Manufacturing, Industrial & Aerospace

# AI Use Cases in Manufacturing, Industrial and Aerospace:
The Four Jobs This Sector Actually Described

What plant, engineering and quoting teams asked us for in their own words, the gate
standing in front of each request, and the point at which our software runs out.

Built from real buyer questions in our sales meetings

A factory judges an idea by whether it survives the line. Software sold into this
sector arrives promising throughput and often leaves having produced a slide, because
what decides the outcome was never the demonstration — it is the drawing, the
tolerance and the machine bolted down years before anyone said the word AI. Plant and
engineering leaders open with the work: the manual nobody can search, the quote that
eats half a day, the defect that has to be caught before the pallet ships. Four of those
jobs came back often enough from manufacturers, industrial operators and aerospace
suppliers that we treat them as this sector's own. For the view across every
sector, visit the
[cross-industry catalog](https://iternal.ai/jobs/where-to-start-with-ai/use-cases-by-industry-and-department).

Direct Answer

**The AI use cases in manufacturing this sector described come to four jobs, and three
of them are document work:**

1. Get the one applicable step out of the technical documentation.
1. Build the bill of materials, price it and get the quote out in the mandated layout.
1. Detect the defect or the event at the edge.
1. Work a supply chain disruption through to its downstream impact.

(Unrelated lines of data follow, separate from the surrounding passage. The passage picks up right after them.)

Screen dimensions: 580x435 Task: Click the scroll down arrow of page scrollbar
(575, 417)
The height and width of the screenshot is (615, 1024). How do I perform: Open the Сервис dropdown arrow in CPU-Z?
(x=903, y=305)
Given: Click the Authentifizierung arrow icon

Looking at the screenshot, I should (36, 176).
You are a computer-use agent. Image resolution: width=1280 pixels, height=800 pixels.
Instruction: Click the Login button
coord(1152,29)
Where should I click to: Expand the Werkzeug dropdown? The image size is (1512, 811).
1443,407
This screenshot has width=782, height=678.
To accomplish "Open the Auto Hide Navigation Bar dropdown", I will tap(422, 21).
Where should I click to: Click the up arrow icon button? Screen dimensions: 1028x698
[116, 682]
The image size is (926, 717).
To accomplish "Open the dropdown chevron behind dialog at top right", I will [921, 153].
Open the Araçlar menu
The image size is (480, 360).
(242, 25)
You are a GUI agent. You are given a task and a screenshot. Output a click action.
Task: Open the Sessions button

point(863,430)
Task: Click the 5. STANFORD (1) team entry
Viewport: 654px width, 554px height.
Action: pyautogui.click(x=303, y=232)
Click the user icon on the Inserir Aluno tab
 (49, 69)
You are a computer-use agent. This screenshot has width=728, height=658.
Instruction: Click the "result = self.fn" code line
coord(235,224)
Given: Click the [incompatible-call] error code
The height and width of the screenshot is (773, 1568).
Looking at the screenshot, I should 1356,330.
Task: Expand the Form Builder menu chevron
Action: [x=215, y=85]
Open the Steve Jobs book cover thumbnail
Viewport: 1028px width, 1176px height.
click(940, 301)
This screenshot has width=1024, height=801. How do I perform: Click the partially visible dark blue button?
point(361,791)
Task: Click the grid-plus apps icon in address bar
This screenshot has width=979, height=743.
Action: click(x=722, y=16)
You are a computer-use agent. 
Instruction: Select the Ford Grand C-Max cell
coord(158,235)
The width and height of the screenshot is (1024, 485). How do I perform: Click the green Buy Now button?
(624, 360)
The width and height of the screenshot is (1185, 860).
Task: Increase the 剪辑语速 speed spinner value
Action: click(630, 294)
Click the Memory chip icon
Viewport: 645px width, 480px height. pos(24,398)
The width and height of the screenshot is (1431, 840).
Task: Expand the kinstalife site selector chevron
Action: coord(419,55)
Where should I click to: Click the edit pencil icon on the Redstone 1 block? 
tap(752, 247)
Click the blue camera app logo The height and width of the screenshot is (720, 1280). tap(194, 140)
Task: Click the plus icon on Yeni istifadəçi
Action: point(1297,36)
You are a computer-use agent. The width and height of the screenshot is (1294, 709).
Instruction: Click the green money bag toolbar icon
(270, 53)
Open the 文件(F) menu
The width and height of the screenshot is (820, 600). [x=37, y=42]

**Where Iternal stops.** The third of those four is not document work at all,
and it is where our own limit starts. Iternal stays away from
computer vision, Blockify has nothing to do with computer vision and will not work with
computer vision use cases, and AirgapAI has no vision ability, so only the text of an attached
document is used. Detecting the defect at the edge is therefore a job this sector described to
us, not a capability we deliver. The document jobs carry their own recorded limits: AirgapAI
does not currently work with images or PowerPoint files and does not handle scanned PDFs of
old documents, which is exactly what an engineering drawing usually turns out to be, and the
blueprint builder does not build the whole bill of materials because there is too much
variability.

**Three things decide whether any of it works on your floor.** Which document
class each job runs on, because a typed specification and a scanned print take different
routes through a pipeline. What accuracy bar the output clears before it replaces a manual
check, because this sector told us its expectation is one hundred percent and that ninety-nine
is nowhere near it. And which system holds the answer, because AirgapAI works with files and
cannot query databases or other systems.

**Read the list as demand, not as shipped software.** A job on this list means
somebody in a plant asked for the work; it does not mean anything was built, run or measured. These are jobs
rather than a tool shortlist, and for most of these four our record carries the request and
no published result. For more information on which formats a pipeline takes, visit the
[file-format page](https://iternal.ai/jobs/get-data-ready-for-ai/supported-file-types).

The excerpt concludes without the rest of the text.